**Exercise brief**
Everything from the line containing "تماس با ایرنا (1258, 2163)" through the line containing "مشارکت مردمی (1249, 2355)" should be repeated exactly, and nothing else from the data.
--- START ---
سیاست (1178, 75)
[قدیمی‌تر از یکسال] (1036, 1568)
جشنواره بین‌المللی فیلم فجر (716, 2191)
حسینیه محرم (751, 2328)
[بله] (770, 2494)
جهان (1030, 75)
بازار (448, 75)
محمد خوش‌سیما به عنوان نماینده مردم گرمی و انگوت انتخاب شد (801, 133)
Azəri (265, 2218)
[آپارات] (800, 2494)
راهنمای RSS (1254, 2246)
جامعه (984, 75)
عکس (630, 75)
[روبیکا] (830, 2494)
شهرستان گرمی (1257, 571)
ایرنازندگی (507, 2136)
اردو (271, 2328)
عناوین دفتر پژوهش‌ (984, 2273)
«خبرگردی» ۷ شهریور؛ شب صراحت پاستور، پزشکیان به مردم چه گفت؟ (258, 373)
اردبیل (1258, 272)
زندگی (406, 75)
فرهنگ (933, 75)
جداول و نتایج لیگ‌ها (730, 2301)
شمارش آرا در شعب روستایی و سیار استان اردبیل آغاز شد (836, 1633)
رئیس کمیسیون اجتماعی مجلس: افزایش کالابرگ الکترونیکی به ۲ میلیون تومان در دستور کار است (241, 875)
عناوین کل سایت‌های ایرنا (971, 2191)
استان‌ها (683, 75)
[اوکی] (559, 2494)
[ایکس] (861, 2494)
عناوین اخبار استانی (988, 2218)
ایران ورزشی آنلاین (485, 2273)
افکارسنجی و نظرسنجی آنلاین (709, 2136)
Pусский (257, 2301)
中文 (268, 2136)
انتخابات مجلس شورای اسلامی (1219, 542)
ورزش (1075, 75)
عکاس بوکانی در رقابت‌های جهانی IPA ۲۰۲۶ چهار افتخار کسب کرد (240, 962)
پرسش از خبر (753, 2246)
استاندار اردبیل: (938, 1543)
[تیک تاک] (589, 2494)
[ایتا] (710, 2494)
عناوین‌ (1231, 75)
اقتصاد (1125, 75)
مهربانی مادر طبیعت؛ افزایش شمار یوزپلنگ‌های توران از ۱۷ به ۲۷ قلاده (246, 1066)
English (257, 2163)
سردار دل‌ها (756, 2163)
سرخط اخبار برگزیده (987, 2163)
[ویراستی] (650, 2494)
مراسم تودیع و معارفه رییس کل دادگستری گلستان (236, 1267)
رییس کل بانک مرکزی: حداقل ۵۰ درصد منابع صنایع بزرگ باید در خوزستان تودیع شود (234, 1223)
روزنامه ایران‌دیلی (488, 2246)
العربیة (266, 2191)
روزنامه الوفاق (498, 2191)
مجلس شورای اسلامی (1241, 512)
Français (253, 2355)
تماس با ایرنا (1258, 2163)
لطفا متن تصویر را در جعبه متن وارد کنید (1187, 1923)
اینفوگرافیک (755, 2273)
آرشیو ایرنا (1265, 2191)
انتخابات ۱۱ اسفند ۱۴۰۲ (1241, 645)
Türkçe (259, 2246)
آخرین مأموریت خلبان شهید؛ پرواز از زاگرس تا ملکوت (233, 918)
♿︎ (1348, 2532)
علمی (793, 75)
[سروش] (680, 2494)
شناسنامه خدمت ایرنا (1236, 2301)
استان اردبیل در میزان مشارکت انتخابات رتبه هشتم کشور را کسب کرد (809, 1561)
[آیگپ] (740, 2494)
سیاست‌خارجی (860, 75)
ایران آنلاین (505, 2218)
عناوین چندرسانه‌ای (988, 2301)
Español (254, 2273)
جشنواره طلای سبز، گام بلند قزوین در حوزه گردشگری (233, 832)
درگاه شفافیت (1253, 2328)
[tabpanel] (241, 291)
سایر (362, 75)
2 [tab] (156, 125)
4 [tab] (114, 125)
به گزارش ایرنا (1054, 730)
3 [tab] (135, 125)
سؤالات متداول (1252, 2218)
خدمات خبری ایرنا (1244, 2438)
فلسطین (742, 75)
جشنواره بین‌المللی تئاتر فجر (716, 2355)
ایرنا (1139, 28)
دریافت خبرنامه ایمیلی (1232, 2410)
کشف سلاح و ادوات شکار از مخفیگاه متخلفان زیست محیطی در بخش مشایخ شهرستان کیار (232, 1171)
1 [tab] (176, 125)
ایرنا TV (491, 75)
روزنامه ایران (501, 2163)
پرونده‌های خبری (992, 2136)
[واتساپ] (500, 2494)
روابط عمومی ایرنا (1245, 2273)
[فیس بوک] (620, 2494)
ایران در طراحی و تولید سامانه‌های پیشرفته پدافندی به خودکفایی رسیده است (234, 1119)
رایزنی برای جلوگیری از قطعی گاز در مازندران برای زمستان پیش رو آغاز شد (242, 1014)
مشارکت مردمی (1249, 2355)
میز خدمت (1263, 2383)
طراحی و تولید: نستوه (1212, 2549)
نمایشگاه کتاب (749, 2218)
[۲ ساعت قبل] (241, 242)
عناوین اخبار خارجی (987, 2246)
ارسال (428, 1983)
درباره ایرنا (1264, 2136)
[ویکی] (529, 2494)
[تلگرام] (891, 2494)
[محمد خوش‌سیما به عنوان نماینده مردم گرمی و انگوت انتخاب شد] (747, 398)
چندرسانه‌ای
--- END ---
**Result below**
تماس با ایرنا (1258, 2163)
لطفا متن تصویر را در جعبه متن وارد کنید (1187, 1923)
اینفوگرافیک (755, 2273)
آرشیو ایرنا (1265, 2191)
انتخابات ۱۱ اسفند ۱۴۰۲ (1241, 645)
Türkçe (259, 2246)
آخرین مأموریت خلبان شهید؛ پرواز از زاگرس تا ملکوت (233, 918)
♿︎ (1348, 2532)
علمی (793, 75)
[سروش] (680, 2494)
شناسنامه خدمت ایرنا (1236, 2301)
استان اردبیل در میزان مشارکت انتخابات رتبه هشتم کشور را کسب کرد (809, 1561)
[آیگپ] (740, 2494)
سیاست‌خارجی (860, 75)
ایران آنلاین (505, 2218)
عناوین چندرسانه‌ای (988, 2301)
Español (254, 2273)
جشنواره طلای سبز، گام بلند قزوین در حوزه گردشگری (233, 832)
درگاه شفافیت (1253, 2328)
[tabpanel] (241, 291)
سایر (362, 75)
2 [tab] (156, 125)
4 [tab] (114, 125)
به گزارش ایرنا (1054, 730)
3 [tab] (135, 125)
سؤالات متداول (1252, 2218)
خدمات خبری ایرنا (1244, 2438)
فلسطین (742, 75)
جشنواره بین‌المللی تئاتر فجر (716, 2355)
ایرنا (1139, 28)
دریافت خبرنامه ایمیلی (1232, 2410)
کشف سلاح و ادوات شکار از مخفیگاه متخلفان زیست محیطی در بخش مشایخ شهرستان کیار (232, 1171)
1 [tab] (176, 125)
ایرنا TV (491, 75)
روزنامه ایران (501, 2163)
پرونده‌های خبری (992, 2136)
[واتساپ] (500, 2494)
روابط عمومی ایرنا (1245, 2273)
[فیس بوک] (620, 2494)
ایران در طراحی و تولید سامانه‌های پیشرفته پدافندی به خودکفایی رسیده است (234, 1119)
رایزنی برای جلوگیری از قطعی گاز در مازندران برای زمستان پیش رو آغاز شد (242, 1014)
مشارکت مردمی (1249, 2355)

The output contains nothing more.